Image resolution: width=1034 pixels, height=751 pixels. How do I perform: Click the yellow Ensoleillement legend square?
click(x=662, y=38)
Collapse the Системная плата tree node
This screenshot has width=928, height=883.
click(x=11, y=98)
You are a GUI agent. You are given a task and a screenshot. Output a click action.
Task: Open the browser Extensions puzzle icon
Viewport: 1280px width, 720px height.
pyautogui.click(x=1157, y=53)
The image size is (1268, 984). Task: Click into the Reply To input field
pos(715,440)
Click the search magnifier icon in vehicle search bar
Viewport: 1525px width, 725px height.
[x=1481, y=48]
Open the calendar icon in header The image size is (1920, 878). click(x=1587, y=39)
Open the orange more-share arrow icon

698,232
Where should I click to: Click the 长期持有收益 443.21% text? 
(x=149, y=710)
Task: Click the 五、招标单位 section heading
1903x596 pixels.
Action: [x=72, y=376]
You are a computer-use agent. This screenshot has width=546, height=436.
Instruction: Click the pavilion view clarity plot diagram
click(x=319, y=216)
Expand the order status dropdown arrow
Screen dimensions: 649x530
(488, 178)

What is expected: Copy every item above word for word, keeping each line in its original order.

Task output:
Image resolution: width=1034 pixels, height=751 pixels. How do I perform: Click the yellow Ensoleillement legend square?
click(x=662, y=38)
Collapse the Системная плата tree node
This screenshot has width=928, height=883.
click(x=11, y=98)
You are a GUI agent. You are given a task and a screenshot. Output a click action.
Task: Open the browser Extensions puzzle icon
Viewport: 1280px width, 720px height.
pyautogui.click(x=1157, y=53)
The image size is (1268, 984). Task: Click into the Reply To input field
pos(715,440)
Click the search magnifier icon in vehicle search bar
Viewport: 1525px width, 725px height.
[x=1481, y=48]
Open the calendar icon in header The image size is (1920, 878). click(x=1587, y=39)
Open the orange more-share arrow icon

698,232
Where should I click to: Click the 长期持有收益 443.21% text? 
(x=149, y=710)
Task: Click the 五、招标单位 section heading
1903x596 pixels.
Action: [x=72, y=376]
You are a computer-use agent. This screenshot has width=546, height=436.
Instruction: Click the pavilion view clarity plot diagram
click(x=319, y=216)
Expand the order status dropdown arrow
Screen dimensions: 649x530
(488, 178)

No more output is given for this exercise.